Restores the network weights, optimizer states, and verifies that the stored hyperparameters match the current agent configuration.

Parameters

filepathstr

The path to the PyTorch checkpoint file.

Returns

None

reset()

Reset the agent state for a new run.

Reinitializes the policy and value networks, optimizers, and clears the rollout buffer and cached transitions.

Workflow

  1. Rebuild policy and value networks with fresh weights.

  2. Reinitialize Adam optimizers for actor and critic.

  3. Clear rollout buffer and reset step counter.

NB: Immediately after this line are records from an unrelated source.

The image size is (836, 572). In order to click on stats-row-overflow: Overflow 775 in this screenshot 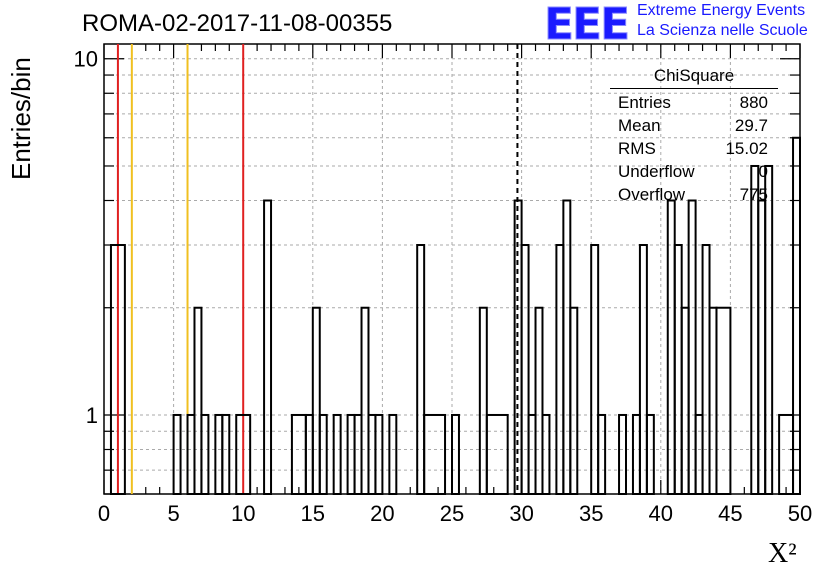, I will do `click(694, 194)`.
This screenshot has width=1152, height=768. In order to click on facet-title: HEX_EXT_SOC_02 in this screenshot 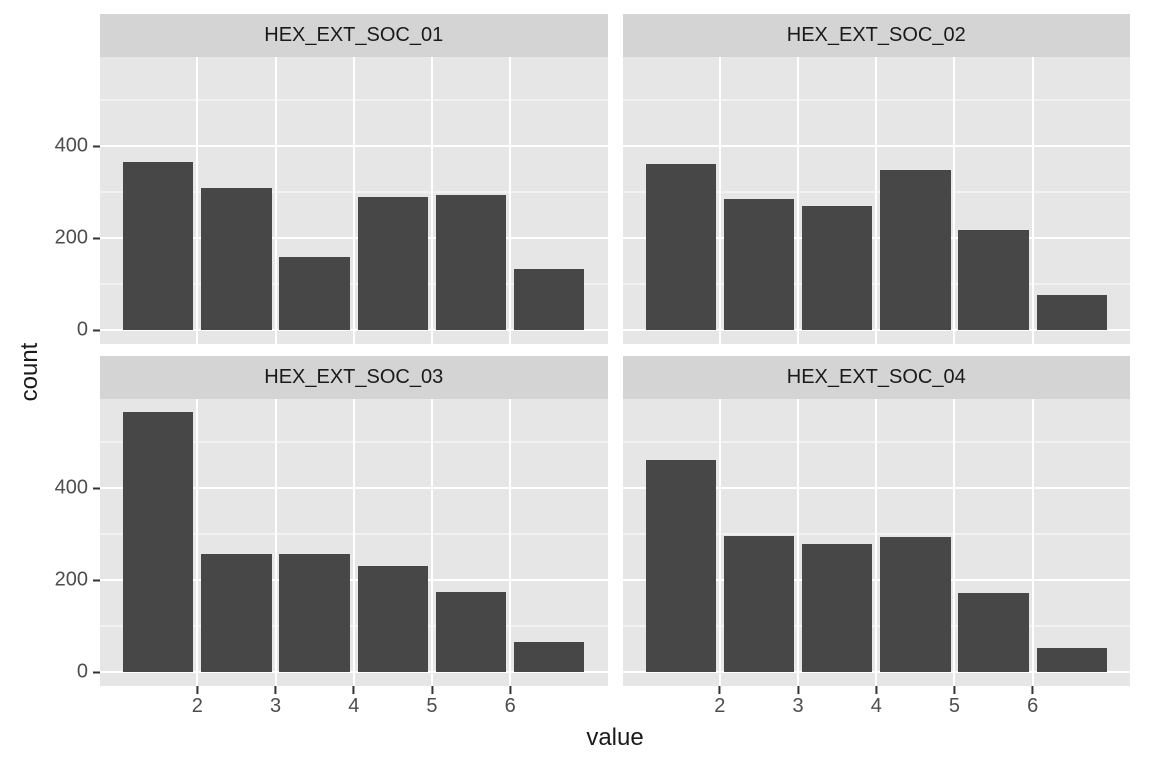, I will do `click(876, 35)`.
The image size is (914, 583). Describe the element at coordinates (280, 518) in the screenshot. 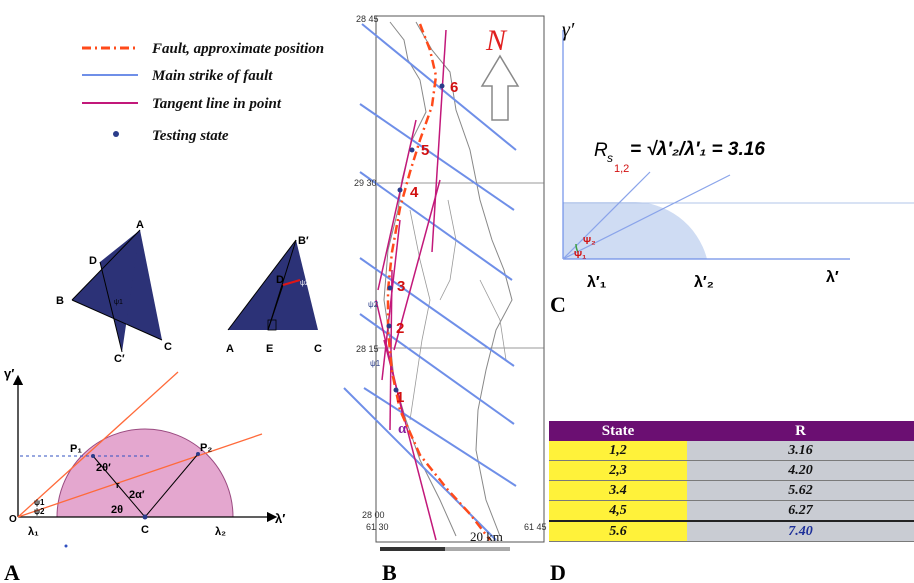

I see `a-x-axis-label: λ′` at that location.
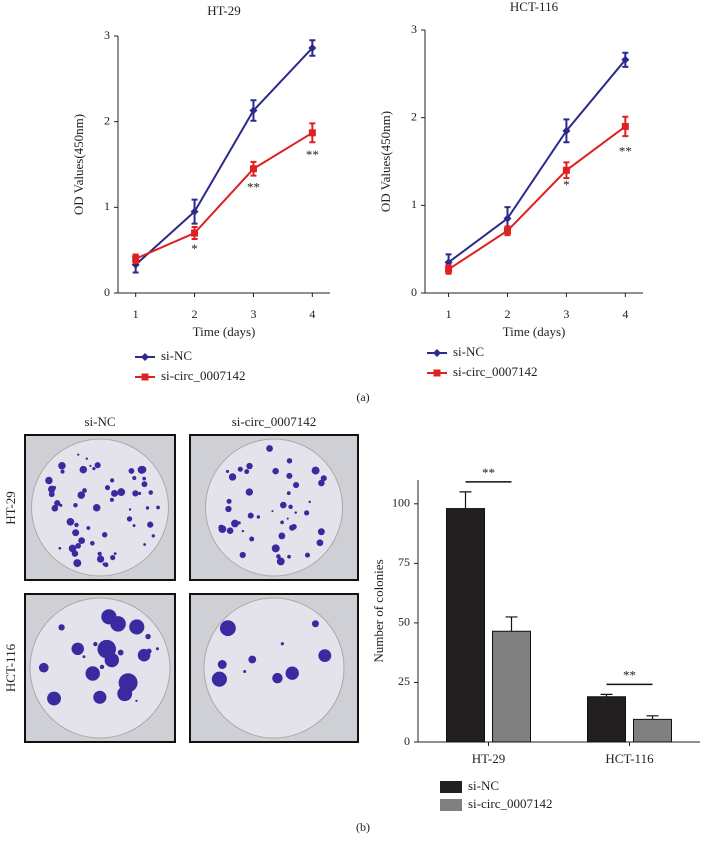 This screenshot has width=726, height=855. Describe the element at coordinates (630, 758) in the screenshot. I see `x-tick-label: HCT-116` at that location.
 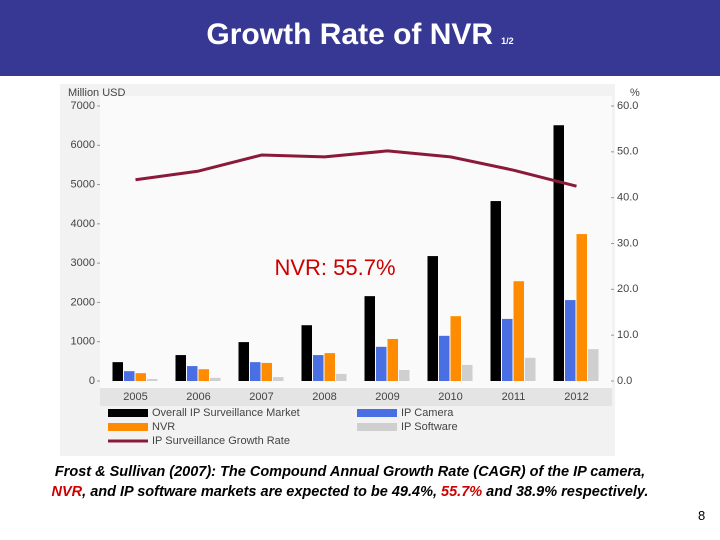 What do you see at coordinates (624, 381) in the screenshot?
I see `y2-tick-label: 0.0` at bounding box center [624, 381].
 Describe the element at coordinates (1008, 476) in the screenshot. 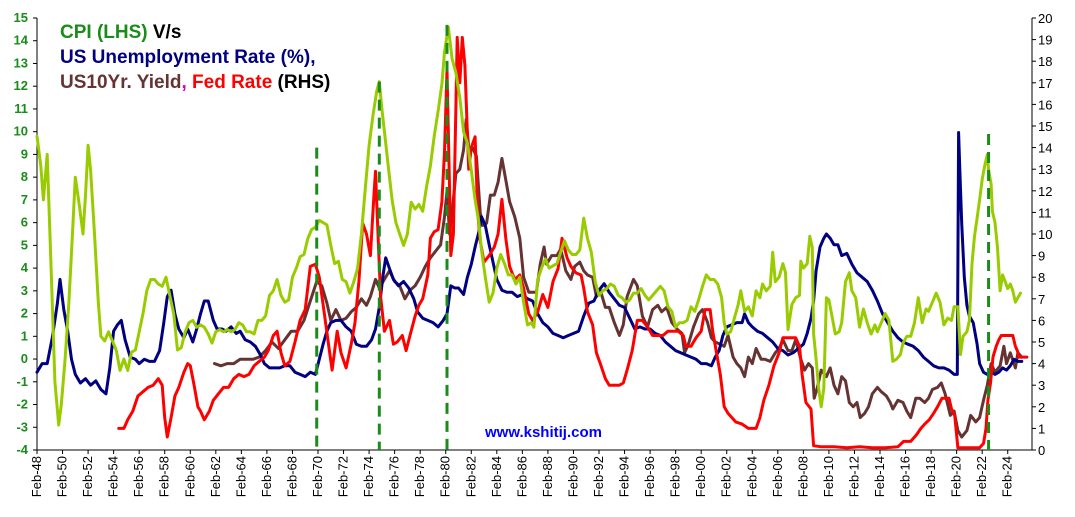

I see `x-tick-label: Feb-24` at that location.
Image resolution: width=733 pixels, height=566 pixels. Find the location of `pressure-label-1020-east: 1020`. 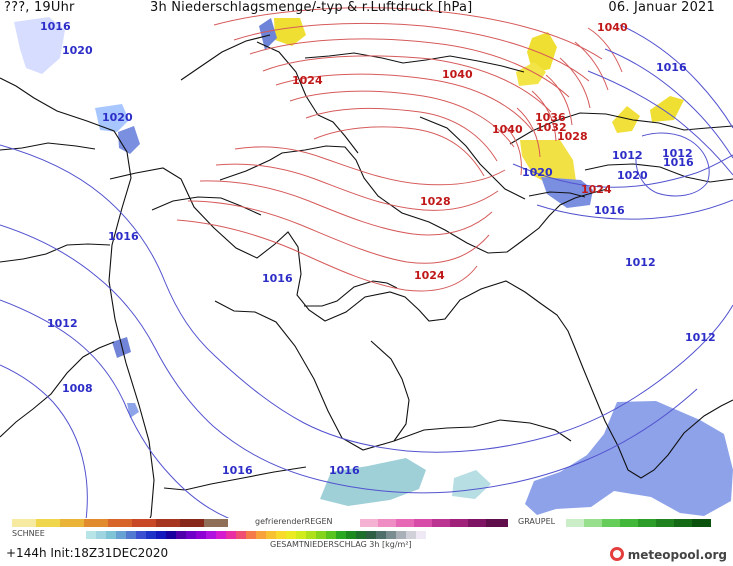

pressure-label-1020-east: 1020 is located at coordinates (538, 172).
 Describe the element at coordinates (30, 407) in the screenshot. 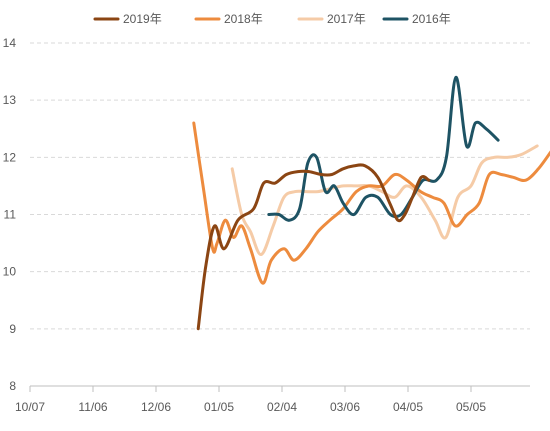

I see `x-tick-label: 10/07` at that location.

  4. Reset cached previous state, action, log probability, and value.

Returns

None

Agent state and networks are reset.

save(filepath)

Save the agent’s state to a file.

This method serializes the policy and value networks, their respective optimizers, and all relevant hyperparameters into a single dictionary stored as a PyTorch checkpoint.

Parameters

filepathstr

The destination path where the model should be saved (e.g., ‘ppo_agent.pt’).

Returns

None

start(new_state)

Begin a new episode in a single environment.

Parameters

new_statearray-like

Initial state of the environment.

Returns

int

Selected action.

start_batch(states)

Begin a new episode with multiple environments.

Parameters

statesarray-like, shape (N, state_dim)

Batch of initial states.

Returns

np.ndarray

Array of selected actions of shape (N,).

step(reward, new_state, done=False)

Take a step in a single environment.

Stores transition, performs updates if conditions are met, and selects the next action.

Parameters

rewardfloat

Reward from the previous action.

new_statearray-like

Next state observed.

donebool, optional

Whether the episode has terminated (default=False).

Returns

int

Selected action.

step_batch(rewards, states, dones)

Take a step in multiple environments.

Stores transitions in the rollout buffer, performs PPO updates if conditions are met, and selects next actions.

Parameters

rewardsarray-like, shape (N,)

Rewards from the previous actions.

statesarray-like, shape (N, state_dim)

Next states observed.

donesarray-like, shape (N,)

Boolean flags indicating episode termination.

Returns

np.ndarray

Array of selected actions of shape (N,).